Lennox came and went, and Rebecca gained upon her work until she could no longer say she was behindhand. The readers of her letters and sketches found them fresh and sparkling, “as if,” wrote a friend, “you were braced both mentally and physically by the mountain air.”
But once in the middle of the night Miss Thorne awakened with a mysterious shock to find the place at her side empty, and her niece sitting at the open window in a quiet which suggested that she might not have moved for an hour.
She obeyed her strong first impulse, and rose and went to her.
She laid her hand on her shoulder, and shook her gently.
“Beck!” she demanded, “what are you doing?”
When the girl turned slowly round, she started sit the sight of her cold, miserable pallor.
“I am doing nothing–nothing,” she answered. “Why did you get up? It’s a fine night, isn’t it?”
Despite her discretion, Miss Thorne broke down into a blunder.
“You–you never look like this in the daytime!” she exclaimed.
“No,” was the reply given with cool deliberateness. “No; I would rather die.”
For the moment she was fairly incomprehensible. There was in the set of her eye and the expression of her fair, clear face, the least hint of dogged obstinacy.
“Beck “–she began.
“You ought not to have got up,” said Beck. “It is enough to look ‘like this’ at night when I am by myself. Go back to bed, if you please.”
Miss Thorne went back to bed meekly. She was at once alarmed and subdued. She felt as if she had had a puzzling interview with a stranger.
In these days Lennox regarded his model with morbid interest. A subtle change was perceptible in her. Her rich color deepened, she held herself more erect, her eye had a larger pride and light. She was a finer creature than ever, and yet–she came at his call. He never ceased to wonder at it. Sometimes the knowledge of his power stirred within him a vast impatience; sometimes he was hardened by it; but somehow it never touched him, though he was thrown into tumult–bound against his will. He could not say that he understood her. Her very passiveness baffled him and caused him to ask himself what it meant. She spoke little, and her emotional phases seemed reluctant, but her motionless face and slowly raised eye always held a meaning of their own.

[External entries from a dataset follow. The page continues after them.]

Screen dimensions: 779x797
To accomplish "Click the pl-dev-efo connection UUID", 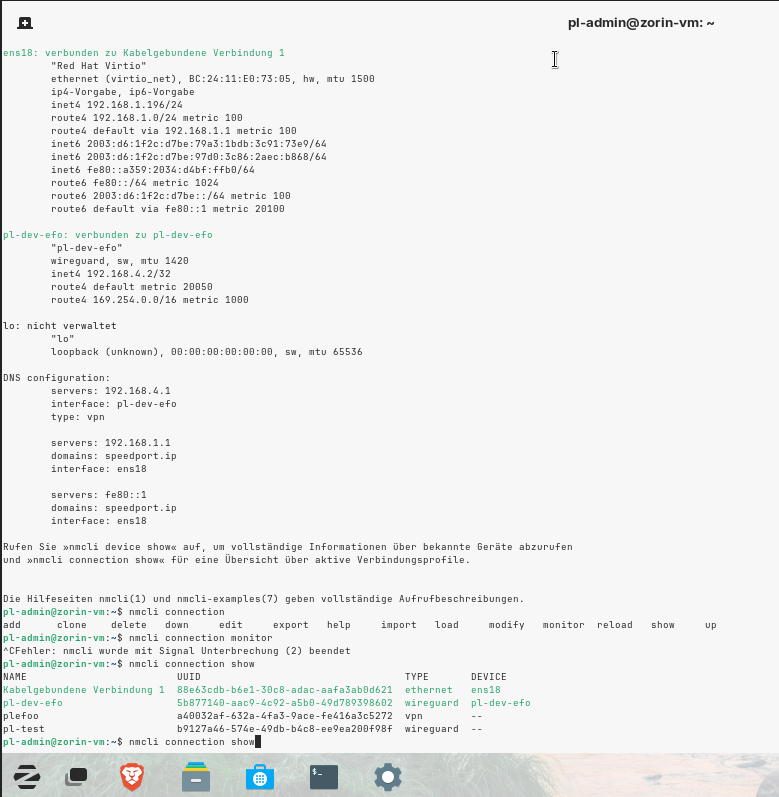I will coord(284,703).
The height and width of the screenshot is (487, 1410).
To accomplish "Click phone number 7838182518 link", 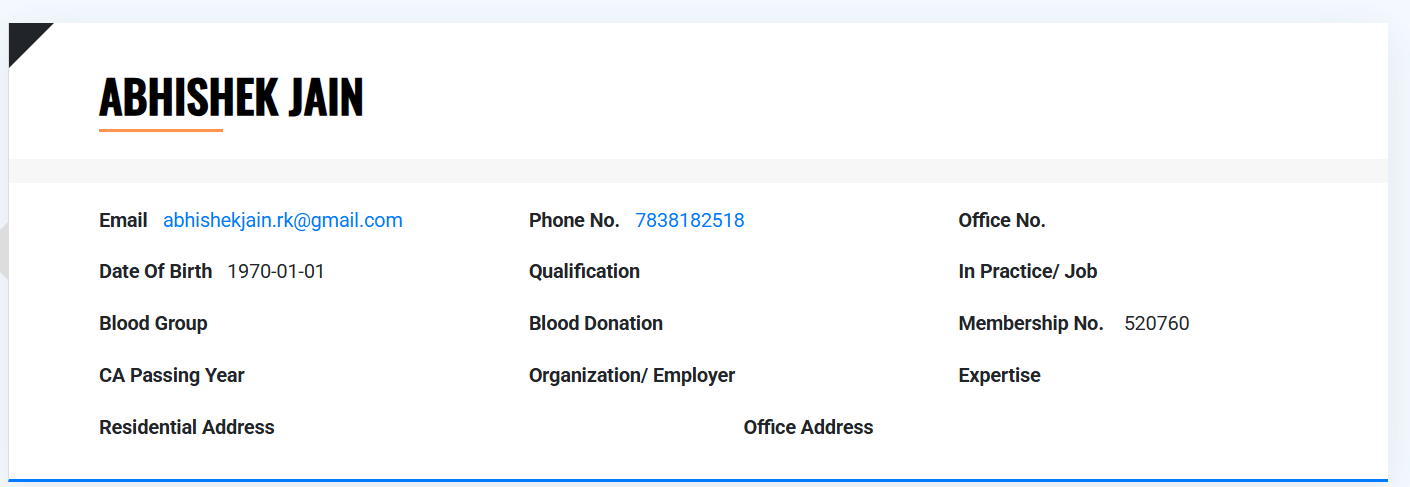I will (x=690, y=220).
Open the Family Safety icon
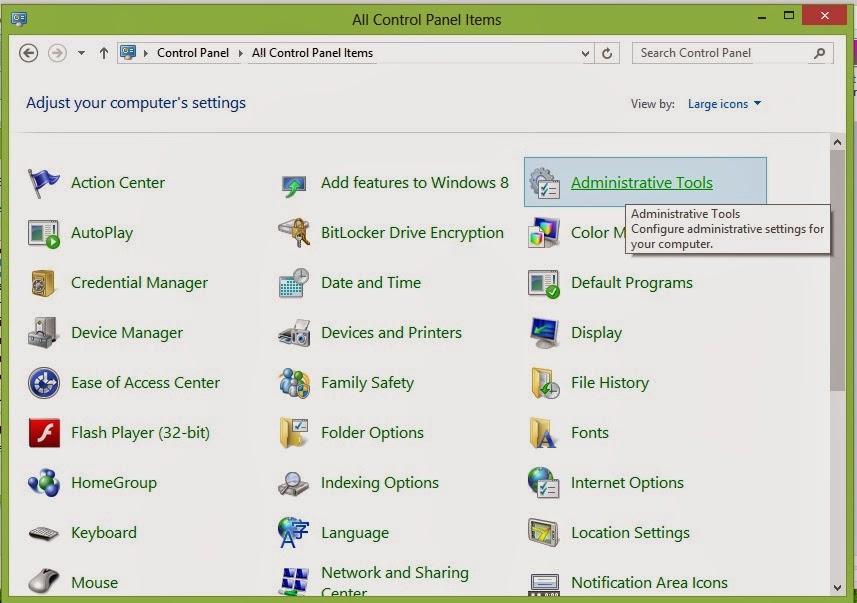Screen dimensions: 857x603 click(x=294, y=383)
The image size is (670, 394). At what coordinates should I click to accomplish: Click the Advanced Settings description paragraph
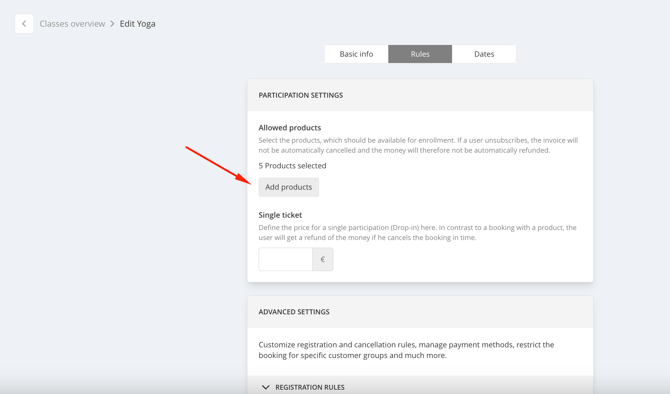click(x=406, y=350)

On an occasion when he mentioned his approaching departure, she started as if she had received a blow, and he turned to see her redden and pale alternately, her face full of alarm.
“What is the matter?” he asked brusquely.

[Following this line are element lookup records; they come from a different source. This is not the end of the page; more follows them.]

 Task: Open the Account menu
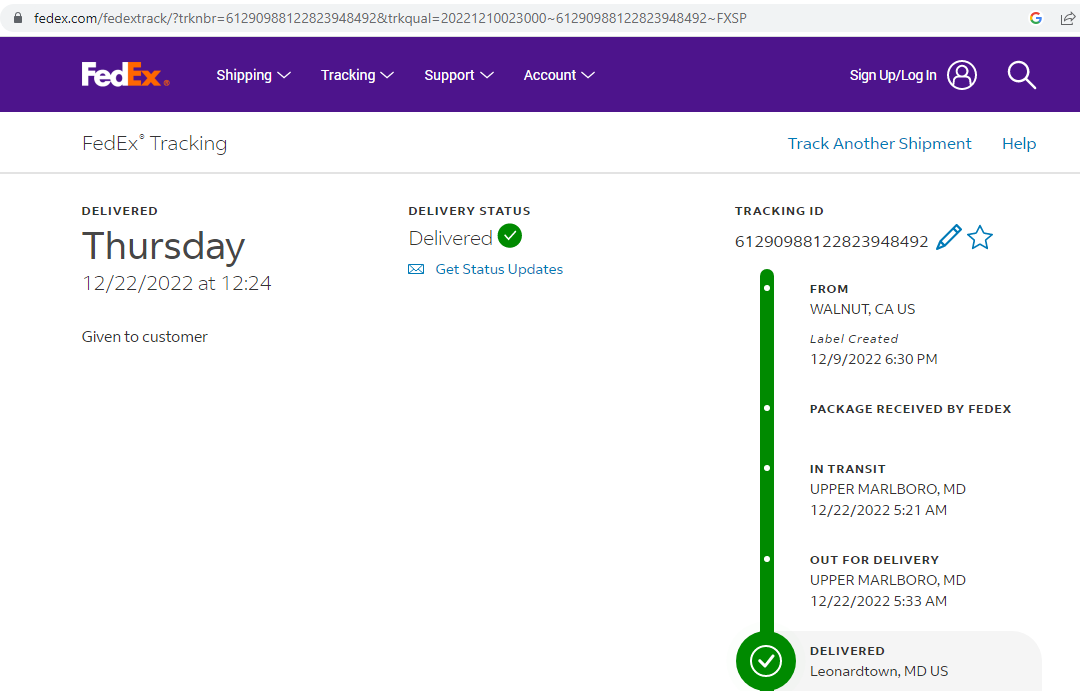tap(559, 75)
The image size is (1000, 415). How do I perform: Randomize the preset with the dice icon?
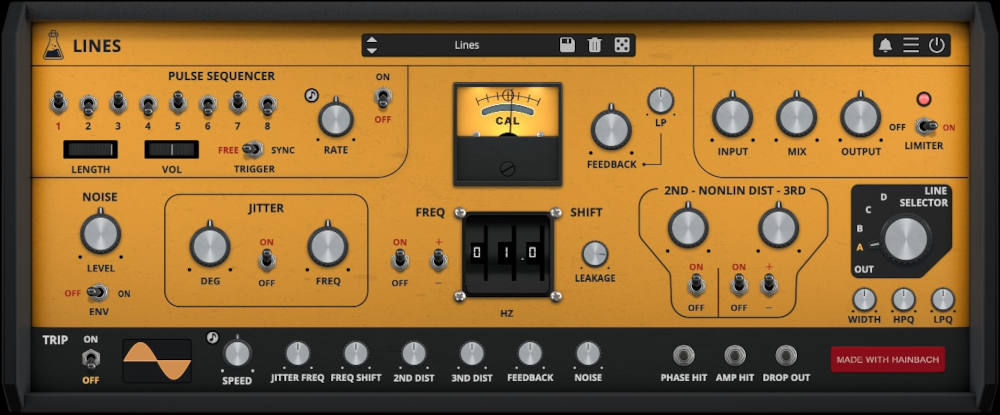pos(621,45)
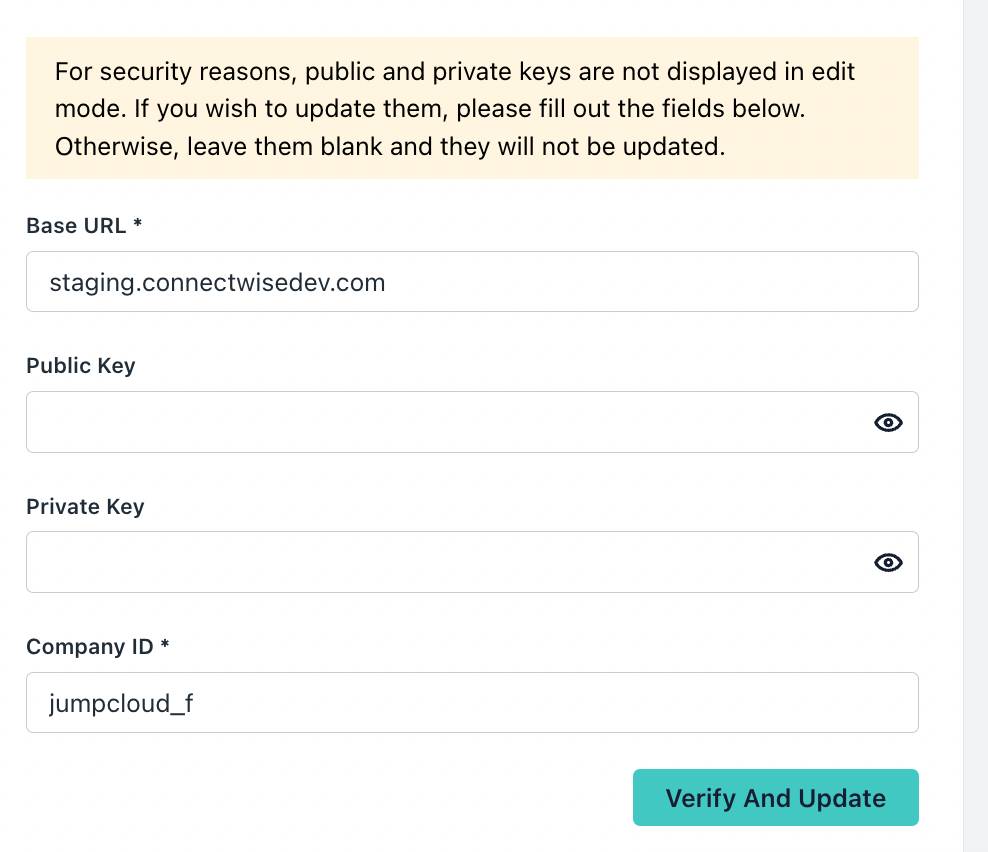Image resolution: width=988 pixels, height=852 pixels.
Task: Reveal the Private Key using eye icon
Action: pyautogui.click(x=888, y=563)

“I–hadn’t bin thinkin’ on it,” she stammered. “I’d kinder forgot.”
He turned to his easel again and painted rapidly for a few minutes. Then he felt a light touch on his arm. She had left her seat noiselessly and stood beside him. She gave him a passionate, protesting look. A fire of excitement seemed to have sprung up within her and given her a defiant daring.
“D’ye think I’ll stay here–when ye’re gone–like I did before?” she said.
She had revealed herself in many curious lights to him, but no previous revelation had been so wonderful as was the swift change of mood and bearing which took place in her at this instant. In a moment she had melted into soft tears, her lips were tremulous, her voice dropped into a shaken whisper.
“I’ve allers wanted to go away,” she said. “I–I’ve allers said I would. I want to go to a city somewhar–I don’t keer whar. I might git work–I’ve heerd of folks as did. P’r’aps some un ud hire me!”